So here they are, basking in the sun in the scruffy parking lot behind a Hollywood rehearsal complex, all apparently right with the world. The album, “Californication,” is finished, and they’re gearing up for a round of promotional activity. As part of this year’s renewal, they’ve also signed up with one of rock’s premier management teams.

“They’re a great band,” says Cliff Burnstein, whose New York-based Q Prime firm took on the Peppers last fall. “There aren’t great bands available very often.”

Burnstein isn’t predicting that “Californication” will return the band to the 4 million sales plateau of 1991’s breakthrough “Blood Sugar Sex Magik.” But he says that the Chili Peppers’ status as what radio programmers call a “heritage band” guarantees the group’s new record a spot on the airwaves.

They figure they’ve made the album they want, so if people get a chance to hear it, things will take care of themselves.

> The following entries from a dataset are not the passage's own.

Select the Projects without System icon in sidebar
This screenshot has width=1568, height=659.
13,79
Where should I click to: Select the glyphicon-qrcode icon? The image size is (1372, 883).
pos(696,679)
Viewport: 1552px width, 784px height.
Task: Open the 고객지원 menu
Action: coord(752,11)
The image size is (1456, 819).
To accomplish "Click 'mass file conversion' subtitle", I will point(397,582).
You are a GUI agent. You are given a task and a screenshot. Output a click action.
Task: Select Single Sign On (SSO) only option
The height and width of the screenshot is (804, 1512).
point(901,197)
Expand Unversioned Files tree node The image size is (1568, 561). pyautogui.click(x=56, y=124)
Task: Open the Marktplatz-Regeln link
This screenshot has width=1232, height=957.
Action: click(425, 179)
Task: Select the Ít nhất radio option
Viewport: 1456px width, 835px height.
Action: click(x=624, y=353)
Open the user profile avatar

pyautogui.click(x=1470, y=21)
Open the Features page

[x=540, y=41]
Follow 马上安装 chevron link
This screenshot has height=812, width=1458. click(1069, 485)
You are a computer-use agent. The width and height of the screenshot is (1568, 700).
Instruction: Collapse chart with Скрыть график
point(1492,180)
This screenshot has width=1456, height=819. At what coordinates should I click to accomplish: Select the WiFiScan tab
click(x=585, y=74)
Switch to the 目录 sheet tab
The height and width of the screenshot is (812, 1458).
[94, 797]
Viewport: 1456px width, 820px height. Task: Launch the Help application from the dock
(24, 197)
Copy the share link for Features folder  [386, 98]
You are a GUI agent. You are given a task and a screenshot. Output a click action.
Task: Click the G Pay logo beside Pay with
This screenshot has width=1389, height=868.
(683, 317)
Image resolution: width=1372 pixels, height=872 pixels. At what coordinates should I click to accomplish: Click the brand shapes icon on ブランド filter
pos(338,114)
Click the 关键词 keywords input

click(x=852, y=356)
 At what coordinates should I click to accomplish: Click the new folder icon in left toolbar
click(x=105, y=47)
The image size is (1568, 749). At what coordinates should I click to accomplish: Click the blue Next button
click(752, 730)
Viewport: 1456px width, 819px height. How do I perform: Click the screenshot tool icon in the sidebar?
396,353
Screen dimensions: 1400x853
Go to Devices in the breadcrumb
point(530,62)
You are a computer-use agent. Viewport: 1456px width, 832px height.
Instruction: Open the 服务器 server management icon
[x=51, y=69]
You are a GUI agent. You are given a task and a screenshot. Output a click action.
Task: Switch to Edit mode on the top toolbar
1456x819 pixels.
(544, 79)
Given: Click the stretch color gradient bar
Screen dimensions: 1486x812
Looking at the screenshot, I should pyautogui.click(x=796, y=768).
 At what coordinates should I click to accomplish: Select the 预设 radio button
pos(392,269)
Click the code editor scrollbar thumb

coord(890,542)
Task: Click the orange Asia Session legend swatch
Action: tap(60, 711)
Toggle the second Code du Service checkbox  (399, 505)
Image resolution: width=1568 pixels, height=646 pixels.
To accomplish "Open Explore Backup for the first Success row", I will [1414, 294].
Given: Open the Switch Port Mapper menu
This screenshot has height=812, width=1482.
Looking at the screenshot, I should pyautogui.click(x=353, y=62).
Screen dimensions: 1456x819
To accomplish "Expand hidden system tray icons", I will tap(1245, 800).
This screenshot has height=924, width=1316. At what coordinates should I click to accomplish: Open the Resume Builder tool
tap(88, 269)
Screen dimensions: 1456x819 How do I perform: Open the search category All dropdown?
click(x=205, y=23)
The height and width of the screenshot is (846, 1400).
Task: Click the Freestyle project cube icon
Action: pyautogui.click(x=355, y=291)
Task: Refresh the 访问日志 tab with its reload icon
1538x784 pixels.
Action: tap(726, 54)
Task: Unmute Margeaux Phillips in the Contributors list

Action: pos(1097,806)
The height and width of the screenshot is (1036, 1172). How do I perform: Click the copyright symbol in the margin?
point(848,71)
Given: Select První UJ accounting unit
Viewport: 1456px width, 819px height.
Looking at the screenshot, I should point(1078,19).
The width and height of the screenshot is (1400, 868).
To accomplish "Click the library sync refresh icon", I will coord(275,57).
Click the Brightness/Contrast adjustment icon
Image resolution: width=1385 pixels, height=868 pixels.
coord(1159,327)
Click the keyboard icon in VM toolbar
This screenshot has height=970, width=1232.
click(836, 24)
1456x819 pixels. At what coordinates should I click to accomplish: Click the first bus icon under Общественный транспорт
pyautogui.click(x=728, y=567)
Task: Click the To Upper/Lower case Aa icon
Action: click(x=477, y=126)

They’ll also raise their profile with some high school promotional concerts in the Northwest, special club dates in Europe, some U.S. radio station festivals (including the KROQ Weenie Roast on Saturday at Irvine Meadows Amphitheatre) and a spot at Woodstock in July.

Given the band’s history of instability, though, you have to wonder whether Burnstein--who coped with a headline-making overdose tragedy in the camp of then-clients the Smashing Pumpkins--received assurance that things had changed.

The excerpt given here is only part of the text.